* Exercise: Pictures appear among the records below and must be omitted. Repeat exactly the lines from the line with "Rename position list with pencil button" to the line with "Task: Attach a file with paperclip icon", both included.

=== Extracted information ===

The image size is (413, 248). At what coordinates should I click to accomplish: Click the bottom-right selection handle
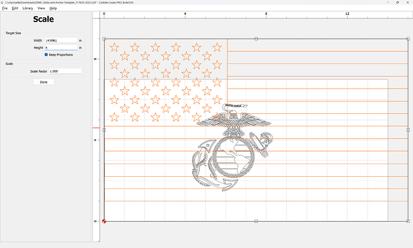coord(408,221)
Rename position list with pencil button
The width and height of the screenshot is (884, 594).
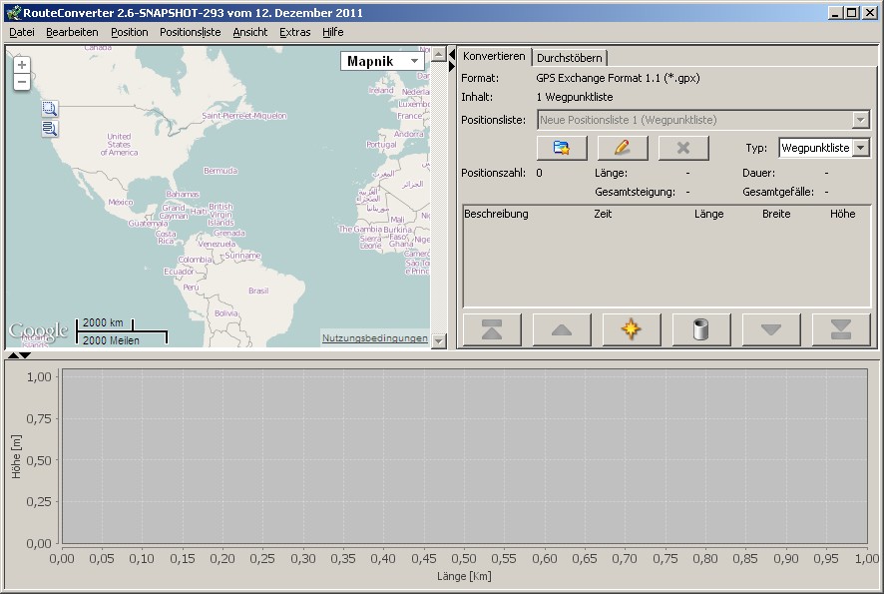point(623,148)
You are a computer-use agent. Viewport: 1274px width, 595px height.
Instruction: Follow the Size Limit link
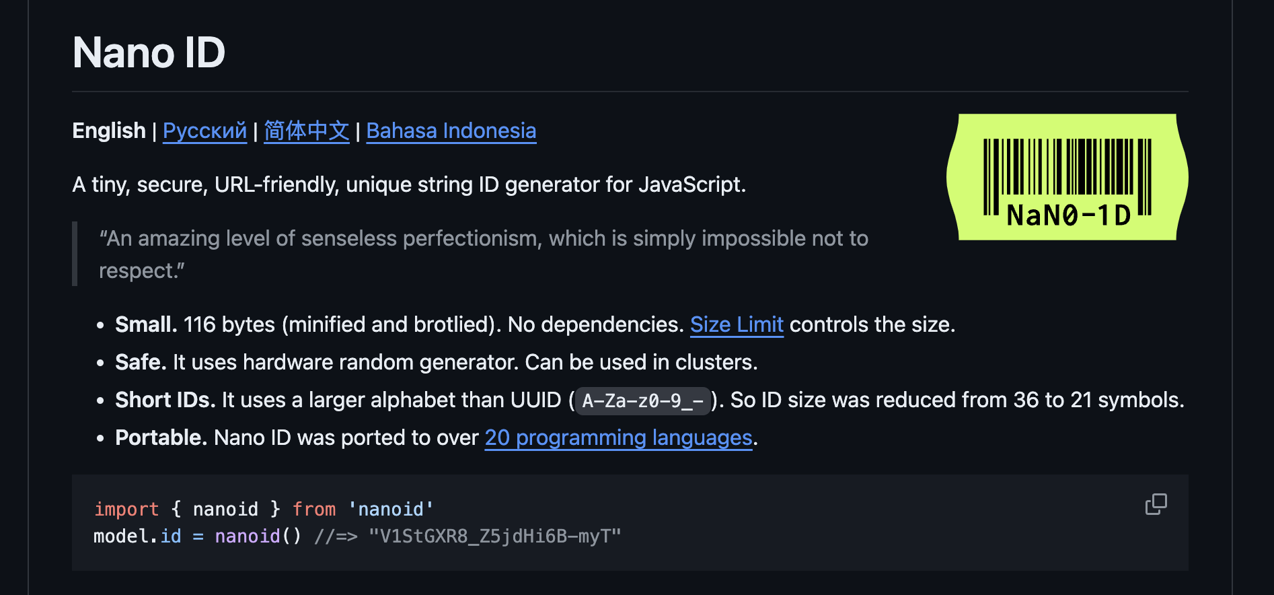tap(737, 324)
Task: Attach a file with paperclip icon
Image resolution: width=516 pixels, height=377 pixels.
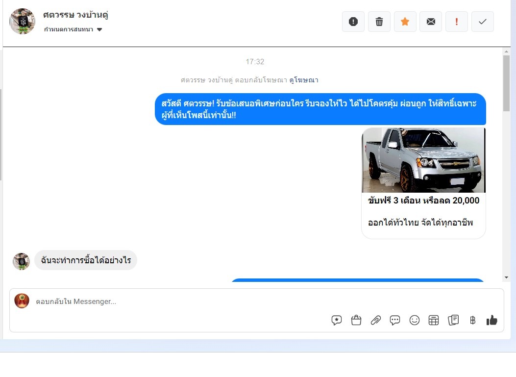Action: pyautogui.click(x=376, y=320)
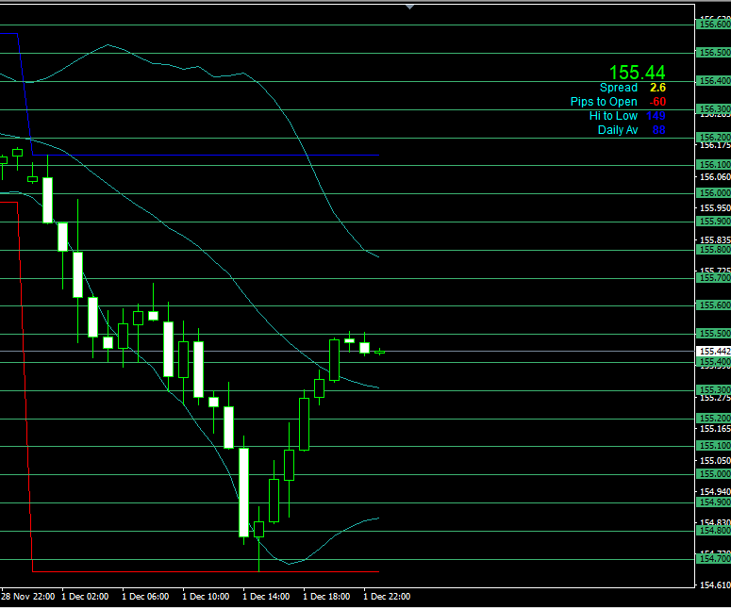Click the 154.700 price level tag
Viewport: 731px width, 609px height.
(713, 559)
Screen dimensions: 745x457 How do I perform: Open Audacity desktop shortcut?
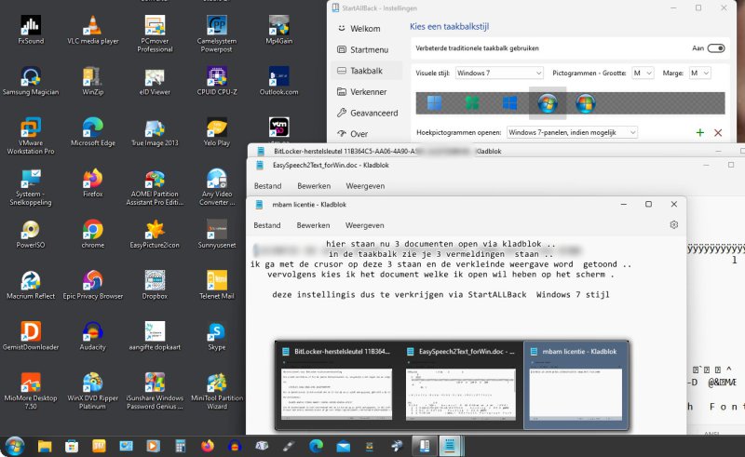91,334
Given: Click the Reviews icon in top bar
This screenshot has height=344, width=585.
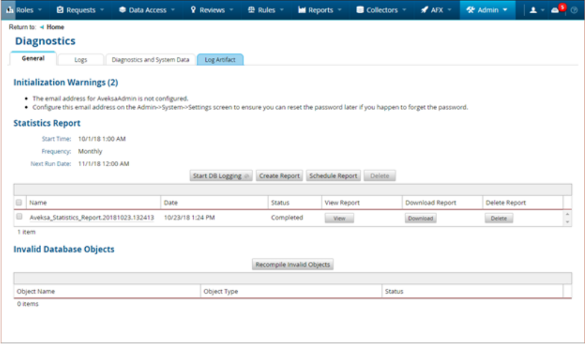Looking at the screenshot, I should [x=192, y=10].
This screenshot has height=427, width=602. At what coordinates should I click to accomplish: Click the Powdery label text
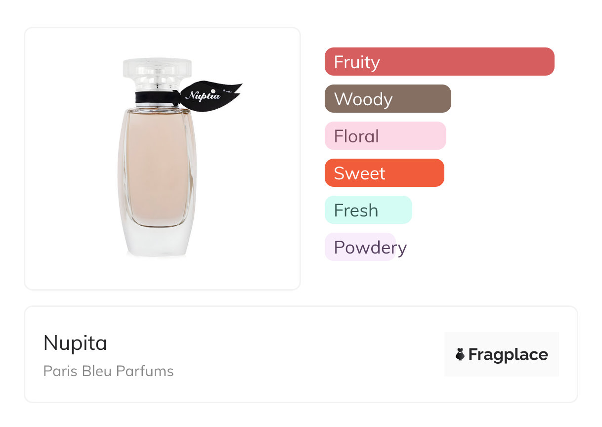point(370,248)
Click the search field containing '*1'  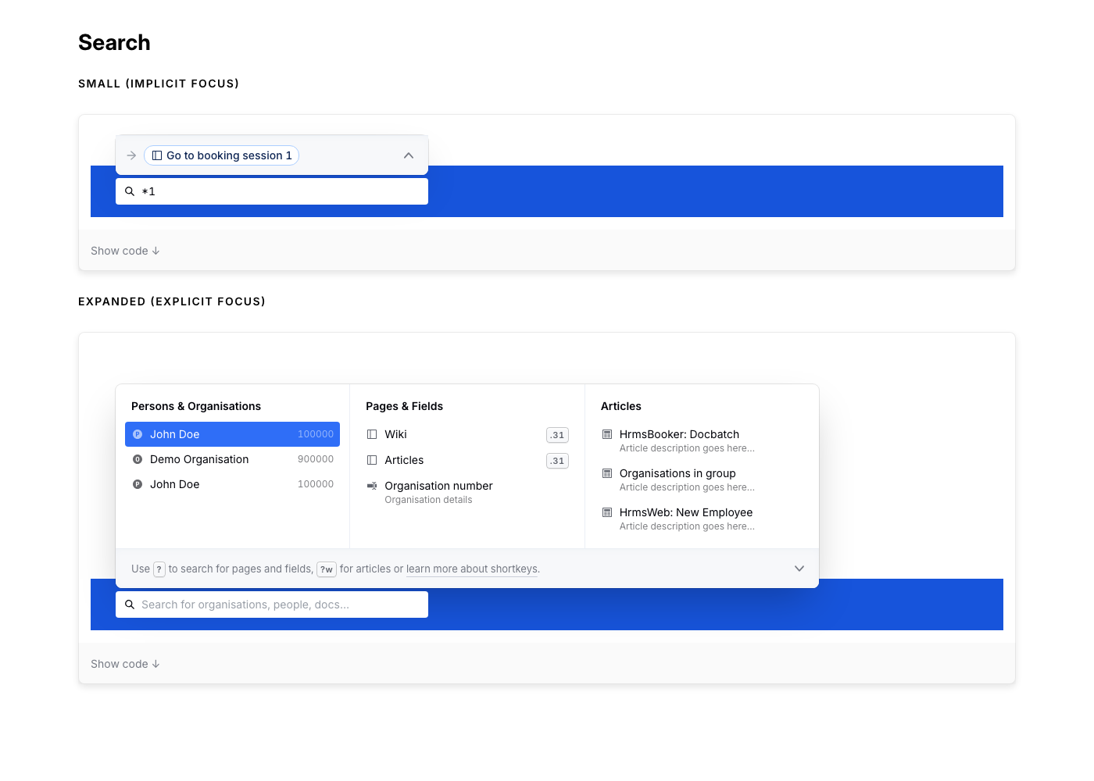(x=281, y=191)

===

* Written response:
Rename position list with pencil button
The width and height of the screenshot is (884, 594).
point(623,148)
You are a computer-use agent. Viewport: 1274px width, 595px height.
Instruction: Follow the Size Limit link
tap(737, 324)
Task: Attach a file with paperclip icon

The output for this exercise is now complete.